[DB-SIG] client side sub queries

Wed May 23 21:16:46 CEST 2007

Chris Clark wrote:
 > Carl Karsten wrote:
 >> Carsten Haese wrote:
 >>
 >>> On Tue, 22 May 2007 17:33:27 -0500, Carl Karsten wrote
 >>>
 >>>> Or some such abomination of results of one query as a parameter of a
 >>>> 2nd.
 >>>>
 >>>> given my use case, I can understand why this isn't in the spec, and
 >>>> why it may never be.  but it seems to come up more often that I
 >>>> would expect, so here we go.
 >>>>
 >>>> My current problem: reconcile transaction details that are off due
 >>>> to rounding errors. the 2 sets of details are stored on different
 >>>> servers, and no chance of getting one server to hit the 2nd, so the
 >>>> python client code is going to have to help by getting a list of
 >>>> keys from one and constructing "WHERE OtherKey IN ( 'key1', 'key2',
 >>>>  'key3', ...)"  which isn't 'hard' but I find annoying that I have
 >>>> to convert formats in the application layer.
 >>>>
 >>> Option 1: Create a temporary table on one server and load the data
 >>> from the
 >>> other server into it. Then, use a server side subquery or join the
 >>> tables
 >>> together.
 >>>
 >>> If you don't have write permission on either server, there is Option
 >>> 2: Fetch
 >>> all relevant data from server 1 into client memory, fetch all
 >>> relevant data
 >>> from server 2 into client memory, and do the reconciliation in client
 >>> memory.
 >>>
 >>
 >> The perms issue can be taken care of by having the table created ahead
 >> of time.
 >> but, the application level code is still 'custom' and falls into a
 >> similar pit as embedding parameters into the SQL command string.
 >>
 >
 >  From my ivory tower, this sounds more like a database problem than an
 > application problem.

Which is why I started with
 >>>> I can understand why this isn't in the spec, and
 >>>> why it may never be.

 > I agree completely that having to implement this
 > logic in the application is awkward. Is replication an option with the
 > database you are using? Either replicating from server 1 into server 2
 > (possibly vice-versa) or replicate from server 1 into server 3 and
 > replicate from server 2 into server 3 so you can perform all queries in
 > server 3.

"it depends" :)  sometimes yes, sometimes no.  in this case, no.  it is 5 or so 
developers on a team, many teams using the same servers.  many DBAs, have to get 
one of them involved with server side things.  but even when yes, it is still 
extra work that I could see being eliminated.

 >
 > With replication you tend to have options of either batch extract/load
 > (ETL) or real time replication (usually implemented by the database
 > itself, sometimes by a 3rd party tool). The downside of replication are
 > increased space requirements and possibly delays in replication if it is
 > not real time (for a reporting situation like this, collisions should
 > not be an issue).
 >

Given my case of debugging a problem, the more clutter involved in the 
investigation, the harder the investigation is.  kinda like the whole HeisenBug* 
thing, only you have to debug and understand the code used to debug and 
understand some other code.  so in this case, it would be totally wonderful if 
the code was clean, simple, robust, consistent, etc.  things taken for granted 
when you use dbapi features instead of code written quickly for this one task, 
or code written for some other task that is close to this one.

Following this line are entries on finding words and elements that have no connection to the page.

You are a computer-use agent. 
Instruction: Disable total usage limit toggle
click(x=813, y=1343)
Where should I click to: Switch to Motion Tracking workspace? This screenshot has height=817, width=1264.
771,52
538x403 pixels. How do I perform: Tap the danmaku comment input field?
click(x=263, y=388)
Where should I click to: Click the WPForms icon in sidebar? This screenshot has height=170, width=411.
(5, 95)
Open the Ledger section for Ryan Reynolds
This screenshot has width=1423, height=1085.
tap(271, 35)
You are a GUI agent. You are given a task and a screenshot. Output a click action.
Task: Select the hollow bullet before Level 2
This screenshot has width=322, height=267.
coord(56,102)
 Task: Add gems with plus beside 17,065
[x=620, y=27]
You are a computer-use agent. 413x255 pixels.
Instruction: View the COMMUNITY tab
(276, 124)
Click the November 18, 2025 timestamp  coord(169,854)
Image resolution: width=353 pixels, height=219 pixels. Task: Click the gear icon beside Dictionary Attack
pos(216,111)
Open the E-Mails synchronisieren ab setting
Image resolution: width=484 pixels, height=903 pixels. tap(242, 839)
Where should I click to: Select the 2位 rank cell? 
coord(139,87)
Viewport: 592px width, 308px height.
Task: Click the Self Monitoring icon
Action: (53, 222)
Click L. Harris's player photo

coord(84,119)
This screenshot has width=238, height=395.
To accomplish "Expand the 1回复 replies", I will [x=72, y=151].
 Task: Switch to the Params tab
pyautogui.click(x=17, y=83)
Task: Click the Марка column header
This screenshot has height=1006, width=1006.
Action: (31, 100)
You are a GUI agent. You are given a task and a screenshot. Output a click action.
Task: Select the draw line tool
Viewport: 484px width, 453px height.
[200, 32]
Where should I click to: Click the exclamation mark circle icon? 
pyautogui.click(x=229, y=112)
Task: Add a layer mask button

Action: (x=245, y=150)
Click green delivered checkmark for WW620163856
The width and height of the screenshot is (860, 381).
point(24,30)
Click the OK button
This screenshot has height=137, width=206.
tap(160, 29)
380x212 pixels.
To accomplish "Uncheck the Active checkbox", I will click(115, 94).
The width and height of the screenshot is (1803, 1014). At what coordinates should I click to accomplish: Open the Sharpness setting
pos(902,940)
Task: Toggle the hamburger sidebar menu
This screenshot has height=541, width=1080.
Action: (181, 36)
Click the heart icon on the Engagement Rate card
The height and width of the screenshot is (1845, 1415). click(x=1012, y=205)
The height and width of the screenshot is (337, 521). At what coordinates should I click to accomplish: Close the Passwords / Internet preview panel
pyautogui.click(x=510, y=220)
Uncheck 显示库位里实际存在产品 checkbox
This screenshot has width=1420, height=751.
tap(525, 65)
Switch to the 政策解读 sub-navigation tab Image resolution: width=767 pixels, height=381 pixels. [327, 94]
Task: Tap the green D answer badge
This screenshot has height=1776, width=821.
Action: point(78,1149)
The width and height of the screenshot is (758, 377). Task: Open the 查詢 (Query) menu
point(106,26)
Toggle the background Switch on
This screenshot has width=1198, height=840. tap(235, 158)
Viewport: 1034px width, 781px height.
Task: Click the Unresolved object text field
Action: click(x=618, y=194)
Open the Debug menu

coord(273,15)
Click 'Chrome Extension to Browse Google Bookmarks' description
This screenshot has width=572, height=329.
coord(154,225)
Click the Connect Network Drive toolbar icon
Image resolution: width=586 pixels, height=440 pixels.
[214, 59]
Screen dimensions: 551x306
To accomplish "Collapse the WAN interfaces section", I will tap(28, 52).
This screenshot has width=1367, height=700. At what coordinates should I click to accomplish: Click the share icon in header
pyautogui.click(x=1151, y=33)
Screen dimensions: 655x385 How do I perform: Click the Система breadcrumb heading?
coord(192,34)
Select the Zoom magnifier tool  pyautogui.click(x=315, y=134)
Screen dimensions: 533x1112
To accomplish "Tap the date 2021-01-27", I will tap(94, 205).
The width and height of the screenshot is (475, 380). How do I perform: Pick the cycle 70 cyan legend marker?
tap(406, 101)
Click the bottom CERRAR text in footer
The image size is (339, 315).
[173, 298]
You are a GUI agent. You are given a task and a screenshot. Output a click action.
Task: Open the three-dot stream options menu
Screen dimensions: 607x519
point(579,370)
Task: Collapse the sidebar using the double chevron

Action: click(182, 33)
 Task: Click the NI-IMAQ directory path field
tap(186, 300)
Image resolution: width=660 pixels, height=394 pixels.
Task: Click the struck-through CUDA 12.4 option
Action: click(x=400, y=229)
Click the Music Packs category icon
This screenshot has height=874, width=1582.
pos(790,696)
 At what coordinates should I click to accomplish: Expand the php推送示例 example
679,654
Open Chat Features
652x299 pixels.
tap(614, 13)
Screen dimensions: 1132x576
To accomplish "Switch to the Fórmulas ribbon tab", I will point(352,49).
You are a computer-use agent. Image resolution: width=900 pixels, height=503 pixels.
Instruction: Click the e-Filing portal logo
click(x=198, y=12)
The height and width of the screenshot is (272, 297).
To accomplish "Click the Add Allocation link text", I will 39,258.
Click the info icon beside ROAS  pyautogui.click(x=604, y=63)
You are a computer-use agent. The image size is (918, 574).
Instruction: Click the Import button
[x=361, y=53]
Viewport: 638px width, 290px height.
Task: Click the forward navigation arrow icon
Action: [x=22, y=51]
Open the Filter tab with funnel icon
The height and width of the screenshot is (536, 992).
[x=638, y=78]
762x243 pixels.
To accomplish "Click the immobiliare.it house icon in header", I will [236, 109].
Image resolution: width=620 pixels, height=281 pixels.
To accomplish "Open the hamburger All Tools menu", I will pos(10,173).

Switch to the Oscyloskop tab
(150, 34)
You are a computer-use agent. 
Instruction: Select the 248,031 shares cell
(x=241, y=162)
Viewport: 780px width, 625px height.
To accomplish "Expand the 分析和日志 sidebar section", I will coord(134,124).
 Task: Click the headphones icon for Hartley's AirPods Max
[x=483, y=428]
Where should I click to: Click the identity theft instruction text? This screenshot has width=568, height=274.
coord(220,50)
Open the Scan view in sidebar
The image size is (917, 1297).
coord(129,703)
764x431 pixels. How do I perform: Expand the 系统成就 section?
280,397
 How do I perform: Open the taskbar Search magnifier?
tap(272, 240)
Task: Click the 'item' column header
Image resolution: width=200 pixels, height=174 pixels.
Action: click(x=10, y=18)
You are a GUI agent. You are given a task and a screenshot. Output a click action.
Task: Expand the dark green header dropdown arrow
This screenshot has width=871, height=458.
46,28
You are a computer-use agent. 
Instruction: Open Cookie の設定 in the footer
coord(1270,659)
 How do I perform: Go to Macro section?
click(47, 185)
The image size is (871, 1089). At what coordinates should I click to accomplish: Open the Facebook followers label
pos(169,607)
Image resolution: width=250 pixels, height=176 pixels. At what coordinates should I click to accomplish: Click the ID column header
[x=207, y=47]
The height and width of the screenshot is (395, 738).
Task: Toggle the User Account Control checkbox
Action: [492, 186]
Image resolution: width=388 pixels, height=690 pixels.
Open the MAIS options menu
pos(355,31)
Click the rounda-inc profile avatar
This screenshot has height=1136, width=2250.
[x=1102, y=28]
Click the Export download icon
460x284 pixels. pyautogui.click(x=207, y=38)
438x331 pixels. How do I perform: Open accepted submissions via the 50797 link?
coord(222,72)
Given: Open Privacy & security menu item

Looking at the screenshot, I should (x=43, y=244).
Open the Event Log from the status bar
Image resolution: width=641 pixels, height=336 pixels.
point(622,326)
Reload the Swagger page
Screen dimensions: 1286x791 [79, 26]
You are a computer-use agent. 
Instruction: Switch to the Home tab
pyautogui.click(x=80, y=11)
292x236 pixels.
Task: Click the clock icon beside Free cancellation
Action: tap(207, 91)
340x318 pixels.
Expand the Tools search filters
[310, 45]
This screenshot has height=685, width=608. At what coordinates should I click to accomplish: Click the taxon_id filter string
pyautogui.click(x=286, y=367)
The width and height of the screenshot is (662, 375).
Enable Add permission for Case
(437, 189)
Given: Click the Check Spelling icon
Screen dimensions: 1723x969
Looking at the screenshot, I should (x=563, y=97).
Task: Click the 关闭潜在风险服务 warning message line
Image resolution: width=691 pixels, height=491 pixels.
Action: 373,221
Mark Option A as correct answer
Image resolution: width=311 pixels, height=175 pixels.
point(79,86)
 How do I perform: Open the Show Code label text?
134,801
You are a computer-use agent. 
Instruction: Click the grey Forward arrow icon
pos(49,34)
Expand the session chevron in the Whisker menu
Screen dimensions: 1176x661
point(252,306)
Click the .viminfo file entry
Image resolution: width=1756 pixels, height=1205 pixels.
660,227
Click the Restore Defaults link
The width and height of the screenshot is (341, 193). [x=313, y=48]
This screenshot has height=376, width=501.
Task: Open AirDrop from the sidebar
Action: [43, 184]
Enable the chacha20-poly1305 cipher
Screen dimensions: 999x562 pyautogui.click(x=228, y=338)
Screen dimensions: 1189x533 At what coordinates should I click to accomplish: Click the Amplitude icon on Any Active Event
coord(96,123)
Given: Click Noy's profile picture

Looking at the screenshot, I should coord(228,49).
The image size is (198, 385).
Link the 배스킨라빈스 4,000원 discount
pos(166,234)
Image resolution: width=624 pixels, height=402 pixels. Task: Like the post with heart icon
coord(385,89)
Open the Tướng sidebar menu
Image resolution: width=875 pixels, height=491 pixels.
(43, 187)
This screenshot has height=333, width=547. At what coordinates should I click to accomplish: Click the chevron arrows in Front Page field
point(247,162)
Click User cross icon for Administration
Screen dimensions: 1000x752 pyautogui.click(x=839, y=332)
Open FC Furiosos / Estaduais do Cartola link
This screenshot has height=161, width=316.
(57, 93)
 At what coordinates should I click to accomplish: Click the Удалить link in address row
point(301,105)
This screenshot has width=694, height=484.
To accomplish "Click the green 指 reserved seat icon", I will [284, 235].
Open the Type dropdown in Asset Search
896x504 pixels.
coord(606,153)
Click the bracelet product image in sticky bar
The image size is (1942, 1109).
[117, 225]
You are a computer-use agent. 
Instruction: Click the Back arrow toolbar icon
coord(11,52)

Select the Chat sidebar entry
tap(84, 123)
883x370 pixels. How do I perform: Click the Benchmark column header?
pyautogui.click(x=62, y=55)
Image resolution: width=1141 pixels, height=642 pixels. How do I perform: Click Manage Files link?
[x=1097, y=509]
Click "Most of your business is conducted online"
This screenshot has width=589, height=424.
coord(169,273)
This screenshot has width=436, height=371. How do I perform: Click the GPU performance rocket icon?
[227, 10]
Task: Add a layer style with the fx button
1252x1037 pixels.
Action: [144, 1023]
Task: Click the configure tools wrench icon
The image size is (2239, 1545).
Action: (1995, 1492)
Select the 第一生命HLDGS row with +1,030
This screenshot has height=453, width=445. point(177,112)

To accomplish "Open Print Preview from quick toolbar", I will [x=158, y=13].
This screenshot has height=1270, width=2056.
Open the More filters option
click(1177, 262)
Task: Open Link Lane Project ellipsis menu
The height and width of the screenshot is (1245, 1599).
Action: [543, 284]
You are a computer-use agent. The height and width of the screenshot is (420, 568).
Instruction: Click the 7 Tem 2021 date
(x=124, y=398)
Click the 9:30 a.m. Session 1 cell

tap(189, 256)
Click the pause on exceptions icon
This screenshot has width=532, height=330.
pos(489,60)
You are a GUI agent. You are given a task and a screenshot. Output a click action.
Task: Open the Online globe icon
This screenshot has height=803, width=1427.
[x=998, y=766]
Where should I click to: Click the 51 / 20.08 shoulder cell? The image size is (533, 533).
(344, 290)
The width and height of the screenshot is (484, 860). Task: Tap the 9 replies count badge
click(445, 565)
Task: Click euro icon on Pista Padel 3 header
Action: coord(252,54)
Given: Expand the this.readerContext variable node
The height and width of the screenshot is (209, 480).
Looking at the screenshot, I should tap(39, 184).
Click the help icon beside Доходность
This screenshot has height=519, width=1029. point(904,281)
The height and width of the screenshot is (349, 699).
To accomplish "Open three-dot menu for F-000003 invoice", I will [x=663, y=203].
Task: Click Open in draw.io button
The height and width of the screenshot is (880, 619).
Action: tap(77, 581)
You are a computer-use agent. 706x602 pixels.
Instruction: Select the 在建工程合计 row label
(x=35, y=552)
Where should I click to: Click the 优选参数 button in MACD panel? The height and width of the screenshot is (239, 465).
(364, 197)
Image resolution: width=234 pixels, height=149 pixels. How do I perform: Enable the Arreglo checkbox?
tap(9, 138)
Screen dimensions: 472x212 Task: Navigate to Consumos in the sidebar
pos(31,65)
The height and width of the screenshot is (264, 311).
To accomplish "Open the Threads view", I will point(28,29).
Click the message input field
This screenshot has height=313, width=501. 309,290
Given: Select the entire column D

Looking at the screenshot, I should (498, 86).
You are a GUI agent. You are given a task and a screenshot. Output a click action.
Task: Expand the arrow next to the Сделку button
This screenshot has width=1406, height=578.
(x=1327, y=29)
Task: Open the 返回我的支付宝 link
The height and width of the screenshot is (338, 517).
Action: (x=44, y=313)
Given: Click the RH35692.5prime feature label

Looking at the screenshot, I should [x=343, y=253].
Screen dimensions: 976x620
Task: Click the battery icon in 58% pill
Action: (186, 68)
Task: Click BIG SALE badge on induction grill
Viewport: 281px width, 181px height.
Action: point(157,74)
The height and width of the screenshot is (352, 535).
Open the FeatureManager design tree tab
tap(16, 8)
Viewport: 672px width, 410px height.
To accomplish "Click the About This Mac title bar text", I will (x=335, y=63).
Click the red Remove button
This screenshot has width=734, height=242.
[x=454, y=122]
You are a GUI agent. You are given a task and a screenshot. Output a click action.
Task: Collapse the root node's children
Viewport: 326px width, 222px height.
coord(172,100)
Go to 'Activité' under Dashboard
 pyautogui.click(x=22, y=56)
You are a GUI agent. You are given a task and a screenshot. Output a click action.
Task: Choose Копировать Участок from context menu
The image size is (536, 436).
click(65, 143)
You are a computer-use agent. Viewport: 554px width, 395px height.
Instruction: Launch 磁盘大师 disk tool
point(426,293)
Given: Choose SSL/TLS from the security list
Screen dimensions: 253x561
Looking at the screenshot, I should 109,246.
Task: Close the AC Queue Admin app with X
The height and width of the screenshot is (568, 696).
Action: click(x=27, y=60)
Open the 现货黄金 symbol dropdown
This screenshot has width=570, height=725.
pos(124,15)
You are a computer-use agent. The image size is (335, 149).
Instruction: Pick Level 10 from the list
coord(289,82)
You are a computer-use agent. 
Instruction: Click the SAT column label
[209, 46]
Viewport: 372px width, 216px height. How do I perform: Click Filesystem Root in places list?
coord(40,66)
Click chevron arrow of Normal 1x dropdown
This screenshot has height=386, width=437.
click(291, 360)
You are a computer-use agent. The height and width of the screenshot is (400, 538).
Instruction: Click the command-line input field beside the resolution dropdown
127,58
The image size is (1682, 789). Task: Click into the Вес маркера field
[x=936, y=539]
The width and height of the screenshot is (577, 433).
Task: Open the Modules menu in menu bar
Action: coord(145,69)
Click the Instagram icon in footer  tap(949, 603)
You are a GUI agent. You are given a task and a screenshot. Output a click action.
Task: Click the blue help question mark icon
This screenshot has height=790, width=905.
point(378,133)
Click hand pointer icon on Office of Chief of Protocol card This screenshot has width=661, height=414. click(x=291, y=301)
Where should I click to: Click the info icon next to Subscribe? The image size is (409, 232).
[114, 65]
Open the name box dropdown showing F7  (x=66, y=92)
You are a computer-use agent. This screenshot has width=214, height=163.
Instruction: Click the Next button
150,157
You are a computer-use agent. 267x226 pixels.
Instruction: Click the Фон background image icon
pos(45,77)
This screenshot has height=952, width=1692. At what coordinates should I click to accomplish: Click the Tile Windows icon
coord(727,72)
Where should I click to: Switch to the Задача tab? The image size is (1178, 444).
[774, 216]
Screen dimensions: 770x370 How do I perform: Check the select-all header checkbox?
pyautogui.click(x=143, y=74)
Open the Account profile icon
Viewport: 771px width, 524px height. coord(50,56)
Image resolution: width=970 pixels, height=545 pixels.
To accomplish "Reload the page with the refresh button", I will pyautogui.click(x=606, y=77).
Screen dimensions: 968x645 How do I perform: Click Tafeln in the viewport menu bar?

In the end, I would not recommend this for production code, but even that I see 
often enough.  I totally understand the ivory tower view.  I prefer to keep 
things in that realm too.  and I can be opposed to making it easy to write bad 
code.  but given the environments that create this problem are not going to go 
away, does it really do 'us' any good to 'ignore' them as opposed to providing a 
solution?

(*) A HeisenBug is a bug whose presence is affected by act of observing it.
http://www.c2.com/cgi/wiki?HeisenBug

Carl K